Biogen Idec (NASDAQ:BIIB) jumped 32%. The company is enjoying strong sales of its multiple sclerosis drug Tecfidera, while also gaining Food and Drug Administration approval for its developmental hemophilia B treatment, Alprolix. In its last quarter, earnings popped 56%, with Tecfidera sales approaching $400 million. The company's pipeline holds much promise, with additional treatments for hemophilia and MS, for example.
Gilead Sciences (NASDAQ:GILD) gained 27%. Its recently approved oral hepatitis C treatment, Sovaldi, has blockbuster potential and is off to a strong start, but many are balking at its steep price tag of around $84,000 for a 12-week course.
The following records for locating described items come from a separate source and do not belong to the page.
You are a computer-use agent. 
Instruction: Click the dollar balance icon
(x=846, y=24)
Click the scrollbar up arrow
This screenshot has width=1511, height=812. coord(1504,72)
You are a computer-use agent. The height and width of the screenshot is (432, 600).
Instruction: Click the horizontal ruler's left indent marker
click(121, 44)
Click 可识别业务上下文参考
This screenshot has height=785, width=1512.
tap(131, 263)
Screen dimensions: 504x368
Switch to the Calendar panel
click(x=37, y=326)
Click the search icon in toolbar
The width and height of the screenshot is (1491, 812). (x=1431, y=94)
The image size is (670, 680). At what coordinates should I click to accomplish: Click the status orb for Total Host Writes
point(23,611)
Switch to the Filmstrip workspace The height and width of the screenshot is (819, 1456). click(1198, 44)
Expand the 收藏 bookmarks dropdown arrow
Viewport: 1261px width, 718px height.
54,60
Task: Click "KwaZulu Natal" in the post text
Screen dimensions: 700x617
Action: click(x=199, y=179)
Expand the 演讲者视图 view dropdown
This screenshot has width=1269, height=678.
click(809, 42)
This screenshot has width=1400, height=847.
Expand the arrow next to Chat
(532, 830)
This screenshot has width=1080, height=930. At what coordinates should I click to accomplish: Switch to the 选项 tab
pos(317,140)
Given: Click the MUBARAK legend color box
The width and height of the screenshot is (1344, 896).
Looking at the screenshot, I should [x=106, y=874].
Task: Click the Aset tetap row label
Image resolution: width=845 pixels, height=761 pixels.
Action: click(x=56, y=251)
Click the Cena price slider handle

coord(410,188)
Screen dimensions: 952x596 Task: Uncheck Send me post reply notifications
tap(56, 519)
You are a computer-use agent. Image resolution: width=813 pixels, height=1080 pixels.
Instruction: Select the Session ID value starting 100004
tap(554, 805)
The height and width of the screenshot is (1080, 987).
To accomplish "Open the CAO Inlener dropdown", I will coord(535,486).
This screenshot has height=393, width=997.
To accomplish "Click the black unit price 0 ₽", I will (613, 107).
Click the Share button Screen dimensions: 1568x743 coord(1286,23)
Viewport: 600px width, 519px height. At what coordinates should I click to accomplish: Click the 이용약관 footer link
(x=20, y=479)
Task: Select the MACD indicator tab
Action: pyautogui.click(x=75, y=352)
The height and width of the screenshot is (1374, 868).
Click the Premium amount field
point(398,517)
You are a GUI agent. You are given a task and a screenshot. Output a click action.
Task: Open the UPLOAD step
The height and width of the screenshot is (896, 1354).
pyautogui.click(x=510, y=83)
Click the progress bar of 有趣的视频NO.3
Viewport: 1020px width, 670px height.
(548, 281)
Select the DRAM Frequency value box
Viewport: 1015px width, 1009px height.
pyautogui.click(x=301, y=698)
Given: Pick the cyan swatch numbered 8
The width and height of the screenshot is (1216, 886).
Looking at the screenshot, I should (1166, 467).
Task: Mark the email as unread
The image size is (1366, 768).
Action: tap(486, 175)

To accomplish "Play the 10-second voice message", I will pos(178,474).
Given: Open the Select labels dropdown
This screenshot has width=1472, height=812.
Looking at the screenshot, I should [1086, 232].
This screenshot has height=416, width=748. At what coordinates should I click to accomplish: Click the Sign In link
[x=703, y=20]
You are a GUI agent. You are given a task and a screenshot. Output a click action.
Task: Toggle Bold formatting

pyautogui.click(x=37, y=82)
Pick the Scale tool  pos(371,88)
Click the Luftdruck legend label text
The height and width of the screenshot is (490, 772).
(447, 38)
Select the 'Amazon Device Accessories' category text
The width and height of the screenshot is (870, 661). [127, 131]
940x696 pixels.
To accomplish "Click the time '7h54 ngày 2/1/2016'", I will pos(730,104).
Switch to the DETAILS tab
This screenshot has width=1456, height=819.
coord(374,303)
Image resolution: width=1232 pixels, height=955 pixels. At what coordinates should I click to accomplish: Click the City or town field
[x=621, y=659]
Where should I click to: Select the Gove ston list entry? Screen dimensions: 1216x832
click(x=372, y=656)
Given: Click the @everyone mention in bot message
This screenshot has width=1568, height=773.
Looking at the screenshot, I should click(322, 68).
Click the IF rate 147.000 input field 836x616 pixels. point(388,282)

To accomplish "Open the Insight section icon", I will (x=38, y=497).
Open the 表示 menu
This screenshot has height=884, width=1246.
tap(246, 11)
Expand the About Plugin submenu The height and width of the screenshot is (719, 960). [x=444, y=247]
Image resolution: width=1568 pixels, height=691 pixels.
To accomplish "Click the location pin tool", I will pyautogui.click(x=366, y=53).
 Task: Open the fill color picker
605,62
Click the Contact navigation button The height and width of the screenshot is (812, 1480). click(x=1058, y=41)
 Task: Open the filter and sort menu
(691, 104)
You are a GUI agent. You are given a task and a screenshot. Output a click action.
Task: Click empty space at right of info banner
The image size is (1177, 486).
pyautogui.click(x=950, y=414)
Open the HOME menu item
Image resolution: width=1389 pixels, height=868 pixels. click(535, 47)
Sales of Gilead's HIV drug Stribild are growing rapidly, and it might achieve blockbuster status soon, too. (Gilead is a leader in HIV treatments, which generate much of its revenue.) The company's fourth quarter was strong, in large part due to new products -- which is good for a drug company, as patent expirations limit the value of older drugs. With a forward price-to-earnings ratio near 11, the stock is worth considering.
Other health care stocks didn't do quite so well over the last year but could see their fortunes change in years to come. Celgene Corporation (NASDAQ:CELG), another biotech concern, tacked on 11%. It's on a roll, thanks in part to its anemia drug, Revlimid, with many hopeful about its recently approved arthritis drug, Otezla, too. Celgene is investing heavily in other companies with promising early-stage drugs, a move that could pay off handsomely in many years, not months. As my colleague Stephen Simpson has noted, Celgene has "a deep early stage pipeline of oncology drugs" and "meaningful label expansion opportunities for approved drugs." It appears to be undervalued, too, with its forward P/E ratio near 15.
The big picture
If you're interested in adding some health care stocks to your portfolio, consider doing so via an ETF. A well-chosen ETF can grant you instant diversification across any industry or group of companies -- and make investing in and profiting from it that much easier.